First World Country Club Considering Booting U.S. Over Gun Violence

NEW YORK, NEW YORK — Sam Giffords, President of The First World Country Club — an exclusive league of countries that all share the distinction of being an advanced society — held a press conference late this week and announced that the FWCC is considering dropping the United States of America over its “persistent inability to act like a First World Country and address its clear and obvious mass shooting problem.”

During the press conference, Giffords conceded to reporters that the problem of mass shootings in America doesn’t surpass other health crises in numbers, just yet. “Yes, statistically it’s still rare to be killed in a mass shooting in the U.S.,” Mr. Giffords said, “but it’s also become more and more statistically rare to die in a car accident every day because of safety regulations, so let’s not go pretending you can’t fix a problem with laws.” Giffords said that part of the First World Country Club charter states that member nations must “act like they have the economic and intellectual acumen to tackle any issue with nuance and respect for all sides concerned,” and that the United States was “falling woefully way off that mark,” even though plenty of evidence can be seen of regulations helping shift the social consciousness of a populace enough to effect change.

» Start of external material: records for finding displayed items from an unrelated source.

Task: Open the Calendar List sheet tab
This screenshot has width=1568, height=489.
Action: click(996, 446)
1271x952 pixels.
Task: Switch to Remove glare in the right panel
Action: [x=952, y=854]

“Look at how low the rate of death associated with smoking is,” Giffords pointed out before asking, “what if we had applied the same shall not be infringed mentality on cigarettes?” Giffords went on to say that “laws were enacted that didn’t smoking illegal, or possessing a pack of smokes a felony they just limited who had access and gave a bunch of great educational material to the masses so they could evaluate the risks for themselves.” He insisted, “if the gun lobby would let them, the U.S. government could do the same thing with guns.”

As the presser was ending, Giffords gave a litany list of the reasons that the U.S. can “barely be called First World anymore,” in his opinion.

“First World countries don’t have gun violence problems like the United States has,” Giffords insisted, continuing to rattle off in rapid-fire succession more reasons for his views, “First World countries don’t turn a blind eye to a growing problem of mass shootings, they address the problem as best they can. First World countries’ streets don’t look like war zones because they have a Swiss cheese structure to their state gun laws. First World countries don’t throw their hands up and claim mental health problems or even gun restrictions themselves cause more gun violence. First World countries don’t ignore studies that show the laxer the gun laws and the higher the gun ownership, the more likely you are to die being shot. Oh, and First World countries also tend to socialize health care costs to make sure poo people still get quality care, but that’s a whole other ball of wax I guess.”

The Obama Administration released a short statement in response to Giffords’ comments. “Yeah, pretty much,” the statement said in its totality.